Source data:
-----
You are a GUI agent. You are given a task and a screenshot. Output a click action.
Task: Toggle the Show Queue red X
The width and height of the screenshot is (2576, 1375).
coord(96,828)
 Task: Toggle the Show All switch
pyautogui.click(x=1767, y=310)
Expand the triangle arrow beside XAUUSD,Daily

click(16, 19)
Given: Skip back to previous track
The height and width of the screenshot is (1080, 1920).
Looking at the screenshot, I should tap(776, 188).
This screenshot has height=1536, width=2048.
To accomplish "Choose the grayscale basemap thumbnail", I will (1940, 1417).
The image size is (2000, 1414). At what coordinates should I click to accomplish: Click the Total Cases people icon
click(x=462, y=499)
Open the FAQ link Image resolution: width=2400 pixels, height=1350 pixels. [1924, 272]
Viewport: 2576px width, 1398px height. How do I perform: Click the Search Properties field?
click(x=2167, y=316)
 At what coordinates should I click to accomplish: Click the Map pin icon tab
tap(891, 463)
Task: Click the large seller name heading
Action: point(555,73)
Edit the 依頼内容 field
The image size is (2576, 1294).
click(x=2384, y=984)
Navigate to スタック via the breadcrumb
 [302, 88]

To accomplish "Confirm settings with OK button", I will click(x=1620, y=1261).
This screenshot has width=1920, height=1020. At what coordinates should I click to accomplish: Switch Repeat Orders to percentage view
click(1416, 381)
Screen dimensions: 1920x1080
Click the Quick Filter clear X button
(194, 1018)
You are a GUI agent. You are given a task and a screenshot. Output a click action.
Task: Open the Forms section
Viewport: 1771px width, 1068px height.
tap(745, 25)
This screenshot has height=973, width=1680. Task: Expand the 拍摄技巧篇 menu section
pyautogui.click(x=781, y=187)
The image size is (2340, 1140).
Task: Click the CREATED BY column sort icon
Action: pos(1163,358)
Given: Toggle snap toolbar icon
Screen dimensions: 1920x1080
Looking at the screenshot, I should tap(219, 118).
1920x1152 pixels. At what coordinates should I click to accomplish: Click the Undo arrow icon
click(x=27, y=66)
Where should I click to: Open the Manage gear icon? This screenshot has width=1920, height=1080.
-----
YOUR TASK:
Look above for the line that holds "Viewport: 1771px width, 1068px height.", then copy it and each line after it exactly, through the last line of the data.

EXERCISE OUTPUT:
Viewport: 1771px width, 1068px height.
tap(745, 25)
This screenshot has height=973, width=1680. Task: Expand the 拍摄技巧篇 menu section
pyautogui.click(x=781, y=187)
The image size is (2340, 1140).
Task: Click the CREATED BY column sort icon
Action: pos(1163,358)
Given: Toggle snap toolbar icon
Screen dimensions: 1920x1080
Looking at the screenshot, I should tap(219, 118).
1920x1152 pixels. At what coordinates should I click to accomplish: Click the Undo arrow icon
click(x=27, y=66)
Where should I click to: Open the Manage gear icon? This screenshot has width=1920, height=1080.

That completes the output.